▶ [What is being asked]
Rewrite the listing below, replacing "How do I perform" with "How do I complete" everywhere it occurs and leaving everything else unchanged.

▶ [Material provided]
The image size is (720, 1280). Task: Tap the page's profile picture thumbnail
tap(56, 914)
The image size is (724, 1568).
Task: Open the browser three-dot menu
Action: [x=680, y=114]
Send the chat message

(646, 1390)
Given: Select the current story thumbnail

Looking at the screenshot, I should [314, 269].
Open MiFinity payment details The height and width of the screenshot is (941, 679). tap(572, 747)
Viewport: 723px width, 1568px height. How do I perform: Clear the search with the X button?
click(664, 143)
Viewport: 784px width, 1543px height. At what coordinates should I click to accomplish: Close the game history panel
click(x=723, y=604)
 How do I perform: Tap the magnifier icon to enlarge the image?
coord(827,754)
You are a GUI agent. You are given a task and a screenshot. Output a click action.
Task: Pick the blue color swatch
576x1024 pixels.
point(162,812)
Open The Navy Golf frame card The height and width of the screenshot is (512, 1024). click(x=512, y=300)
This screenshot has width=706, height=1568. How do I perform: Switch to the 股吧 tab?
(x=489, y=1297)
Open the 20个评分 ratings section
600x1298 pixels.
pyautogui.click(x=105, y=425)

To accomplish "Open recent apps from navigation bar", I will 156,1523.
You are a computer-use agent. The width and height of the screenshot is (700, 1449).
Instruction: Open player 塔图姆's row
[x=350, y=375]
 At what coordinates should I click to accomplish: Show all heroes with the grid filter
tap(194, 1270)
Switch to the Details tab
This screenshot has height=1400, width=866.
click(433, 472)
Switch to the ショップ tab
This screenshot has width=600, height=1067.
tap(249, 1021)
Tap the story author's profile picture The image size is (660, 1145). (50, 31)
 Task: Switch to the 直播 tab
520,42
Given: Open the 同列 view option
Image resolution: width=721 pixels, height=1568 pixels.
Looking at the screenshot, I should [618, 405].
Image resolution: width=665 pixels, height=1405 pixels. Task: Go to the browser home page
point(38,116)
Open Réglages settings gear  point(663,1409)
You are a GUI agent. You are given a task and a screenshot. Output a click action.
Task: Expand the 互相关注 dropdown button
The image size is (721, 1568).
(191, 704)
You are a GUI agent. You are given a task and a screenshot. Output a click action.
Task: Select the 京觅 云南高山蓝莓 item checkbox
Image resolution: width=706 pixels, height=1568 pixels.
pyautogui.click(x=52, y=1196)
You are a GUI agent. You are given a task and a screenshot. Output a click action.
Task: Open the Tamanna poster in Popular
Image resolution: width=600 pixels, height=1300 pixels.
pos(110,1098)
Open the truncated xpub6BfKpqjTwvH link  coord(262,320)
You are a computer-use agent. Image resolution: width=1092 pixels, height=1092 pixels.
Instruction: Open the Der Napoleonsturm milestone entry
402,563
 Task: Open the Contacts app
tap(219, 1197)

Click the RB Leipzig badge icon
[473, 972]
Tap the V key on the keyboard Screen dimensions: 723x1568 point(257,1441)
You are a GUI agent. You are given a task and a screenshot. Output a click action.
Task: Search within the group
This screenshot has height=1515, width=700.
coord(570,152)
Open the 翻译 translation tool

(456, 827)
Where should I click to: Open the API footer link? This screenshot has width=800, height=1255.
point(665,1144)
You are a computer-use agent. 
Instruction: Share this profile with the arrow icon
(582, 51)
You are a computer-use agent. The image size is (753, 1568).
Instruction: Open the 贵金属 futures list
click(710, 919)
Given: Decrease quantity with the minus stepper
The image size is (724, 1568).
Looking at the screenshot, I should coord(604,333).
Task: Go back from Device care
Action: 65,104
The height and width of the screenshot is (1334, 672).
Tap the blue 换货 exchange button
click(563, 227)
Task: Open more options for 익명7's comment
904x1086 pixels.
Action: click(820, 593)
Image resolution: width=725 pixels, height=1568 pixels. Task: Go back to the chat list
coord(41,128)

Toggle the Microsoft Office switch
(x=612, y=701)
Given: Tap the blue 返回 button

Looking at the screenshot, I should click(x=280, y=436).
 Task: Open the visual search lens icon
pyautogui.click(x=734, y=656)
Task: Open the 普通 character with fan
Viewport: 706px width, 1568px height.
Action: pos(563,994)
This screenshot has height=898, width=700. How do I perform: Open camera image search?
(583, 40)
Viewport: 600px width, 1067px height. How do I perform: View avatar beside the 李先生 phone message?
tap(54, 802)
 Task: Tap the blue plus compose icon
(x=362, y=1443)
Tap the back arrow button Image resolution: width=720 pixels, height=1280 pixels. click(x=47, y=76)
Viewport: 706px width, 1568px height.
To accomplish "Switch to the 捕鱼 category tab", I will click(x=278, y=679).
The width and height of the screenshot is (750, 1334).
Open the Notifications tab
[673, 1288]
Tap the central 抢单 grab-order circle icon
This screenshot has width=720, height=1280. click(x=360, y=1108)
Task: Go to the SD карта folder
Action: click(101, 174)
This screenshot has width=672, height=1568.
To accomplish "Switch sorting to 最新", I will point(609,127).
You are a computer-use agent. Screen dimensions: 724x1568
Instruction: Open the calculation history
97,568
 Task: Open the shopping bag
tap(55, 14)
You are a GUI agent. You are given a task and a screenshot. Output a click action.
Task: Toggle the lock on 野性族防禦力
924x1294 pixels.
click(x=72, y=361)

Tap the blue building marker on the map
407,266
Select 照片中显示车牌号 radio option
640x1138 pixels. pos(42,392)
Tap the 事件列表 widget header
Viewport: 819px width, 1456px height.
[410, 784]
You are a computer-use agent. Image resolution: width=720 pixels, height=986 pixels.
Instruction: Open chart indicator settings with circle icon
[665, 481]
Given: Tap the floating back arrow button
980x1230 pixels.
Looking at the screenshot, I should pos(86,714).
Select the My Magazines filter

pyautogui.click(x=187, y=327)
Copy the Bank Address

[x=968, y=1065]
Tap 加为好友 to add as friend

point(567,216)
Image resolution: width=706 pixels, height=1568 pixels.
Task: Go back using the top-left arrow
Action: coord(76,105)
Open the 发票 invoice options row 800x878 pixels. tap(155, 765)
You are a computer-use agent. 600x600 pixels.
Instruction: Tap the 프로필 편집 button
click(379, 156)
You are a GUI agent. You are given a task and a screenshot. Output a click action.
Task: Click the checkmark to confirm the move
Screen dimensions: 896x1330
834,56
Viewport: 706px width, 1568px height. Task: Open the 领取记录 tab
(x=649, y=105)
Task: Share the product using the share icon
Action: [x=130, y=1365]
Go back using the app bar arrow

▶ [Exercise answer]
The image size is (720, 1280). Task: Tap the page's profile picture thumbnail
tap(56, 914)
The image size is (724, 1568).
Task: Open the browser three-dot menu
Action: [x=680, y=114]
Send the chat message

(646, 1390)
Given: Select the current story thumbnail

Looking at the screenshot, I should [314, 269].
Open MiFinity payment details The height and width of the screenshot is (941, 679). tap(572, 747)
Viewport: 723px width, 1568px height. How do I complete: Clear the search with the X button?
click(664, 143)
Viewport: 784px width, 1543px height. At what coordinates should I click to accomplish: Close the game history panel
click(x=723, y=604)
 How do I complete: Tap the magnifier icon to enlarge the image?
coord(827,754)
You are a GUI agent. You are given a task and a screenshot. Output a click action.
Task: Pick the blue color swatch
576x1024 pixels.
point(162,812)
Open The Navy Golf frame card The height and width of the screenshot is (512, 1024). click(x=512, y=300)
This screenshot has width=706, height=1568. How do I complete: Switch to the 股吧 tab?
(x=489, y=1297)
Open the 20个评分 ratings section
600x1298 pixels.
pyautogui.click(x=105, y=425)

To accomplish "Open recent apps from navigation bar", I will 156,1523.
You are a computer-use agent. The width and height of the screenshot is (700, 1449).
Instruction: Open player 塔图姆's row
[x=350, y=375]
 At what coordinates should I click to accomplish: Show all heroes with the grid filter
tap(194, 1270)
Switch to the Details tab
This screenshot has height=1400, width=866.
click(433, 472)
Switch to the ショップ tab
This screenshot has width=600, height=1067.
tap(249, 1021)
Tap the story author's profile picture The image size is (660, 1145). (50, 31)
 Task: Switch to the 直播 tab
520,42
Given: Open the 同列 view option
Image resolution: width=721 pixels, height=1568 pixels.
Looking at the screenshot, I should [618, 405].
Image resolution: width=665 pixels, height=1405 pixels. Task: Go to the browser home page
point(38,116)
Open Réglages settings gear  point(663,1409)
You are a GUI agent. You are given a task and a screenshot. Output a click action.
Task: Expand the 互相关注 dropdown button
The image size is (721, 1568).
(191, 704)
You are a GUI agent. You are given a task and a screenshot. Output a click action.
Task: Select the 京觅 云南高山蓝莓 item checkbox
Image resolution: width=706 pixels, height=1568 pixels.
pyautogui.click(x=52, y=1196)
You are a GUI agent. You are given a task and a screenshot. Output a click action.
Task: Open the Tamanna poster in Popular
Image resolution: width=600 pixels, height=1300 pixels.
pos(110,1098)
Open the truncated xpub6BfKpqjTwvH link  coord(262,320)
You are a computer-use agent. Image resolution: width=1092 pixels, height=1092 pixels.
Instruction: Open the Der Napoleonsturm milestone entry
402,563
 Task: Open the Contacts app
tap(219, 1197)

Click the RB Leipzig badge icon
[473, 972]
Tap the V key on the keyboard Screen dimensions: 723x1568 point(257,1441)
You are a GUI agent. You are given a task and a screenshot. Output a click action.
Task: Search within the group
This screenshot has height=1515, width=700.
coord(570,152)
Open the 翻译 translation tool

(456, 827)
Where should I click to: Open the API footer link? This screenshot has width=800, height=1255.
point(665,1144)
You are a computer-use agent. 
Instruction: Share this profile with the arrow icon
(582, 51)
You are a computer-use agent. The image size is (753, 1568).
Instruction: Open the 贵金属 futures list
click(710, 919)
Given: Decrease quantity with the minus stepper
The image size is (724, 1568).
Looking at the screenshot, I should coord(604,333).
Task: Go back from Device care
Action: 65,104
The height and width of the screenshot is (1334, 672).
Tap the blue 换货 exchange button
click(563, 227)
Task: Open more options for 익명7's comment
904x1086 pixels.
Action: click(820, 593)
Image resolution: width=725 pixels, height=1568 pixels. Task: Go back to the chat list
coord(41,128)

Toggle the Microsoft Office switch
(x=612, y=701)
Given: Tap the blue 返回 button

Looking at the screenshot, I should click(x=280, y=436).
 Task: Open the visual search lens icon
pyautogui.click(x=734, y=656)
Task: Open the 普通 character with fan
Viewport: 706px width, 1568px height.
Action: pos(563,994)
This screenshot has height=898, width=700. How do I complete: Open camera image search?
(583, 40)
Viewport: 600px width, 1067px height. How do I complete: View avatar beside the 李先生 phone message?
tap(54, 802)
 Task: Tap the blue plus compose icon
(x=362, y=1443)
Tap the back arrow button Image resolution: width=720 pixels, height=1280 pixels. click(x=47, y=76)
Viewport: 706px width, 1568px height.
To accomplish "Switch to the 捕鱼 category tab", I will click(x=278, y=679).
The width and height of the screenshot is (750, 1334).
Open the Notifications tab
[673, 1288]
Tap the central 抢单 grab-order circle icon
This screenshot has width=720, height=1280. click(x=360, y=1108)
Task: Go to the SD карта folder
Action: click(101, 174)
This screenshot has width=672, height=1568.
To accomplish "Switch sorting to 最新", I will point(609,127).
You are a computer-use agent. Screen dimensions: 724x1568
Instruction: Open the calculation history
97,568
 Task: Open the shopping bag
tap(55, 14)
You are a GUI agent. You are given a task and a screenshot. Output a click action.
Task: Toggle the lock on 野性族防禦力
924x1294 pixels.
click(x=72, y=361)

Tap the blue building marker on the map
407,266
Select 照片中显示车牌号 radio option
640x1138 pixels. pos(42,392)
Tap the 事件列表 widget header
Viewport: 819px width, 1456px height.
[410, 784]
You are a computer-use agent. Image resolution: width=720 pixels, height=986 pixels.
Instruction: Open chart indicator settings with circle icon
[665, 481]
Given: Tap the floating back arrow button
980x1230 pixels.
Looking at the screenshot, I should pos(86,714).
Select the My Magazines filter

pyautogui.click(x=187, y=327)
Copy the Bank Address

[x=968, y=1065]
Tap 加为好友 to add as friend

point(567,216)
Image resolution: width=706 pixels, height=1568 pixels.
Task: Go back using the top-left arrow
Action: coord(76,105)
Open the 发票 invoice options row 800x878 pixels. tap(155, 765)
You are a computer-use agent. 600x600 pixels.
Instruction: Tap the 프로필 편집 button
click(379, 156)
You are a GUI agent. You are given a task and a screenshot. Output a click action.
Task: Click the checkmark to confirm the move
Screen dimensions: 896x1330
834,56
Viewport: 706px width, 1568px height. Task: Open the 领取记录 tab
(x=649, y=105)
Task: Share the product using the share icon
Action: [x=130, y=1365]
Go back using the app bar arrow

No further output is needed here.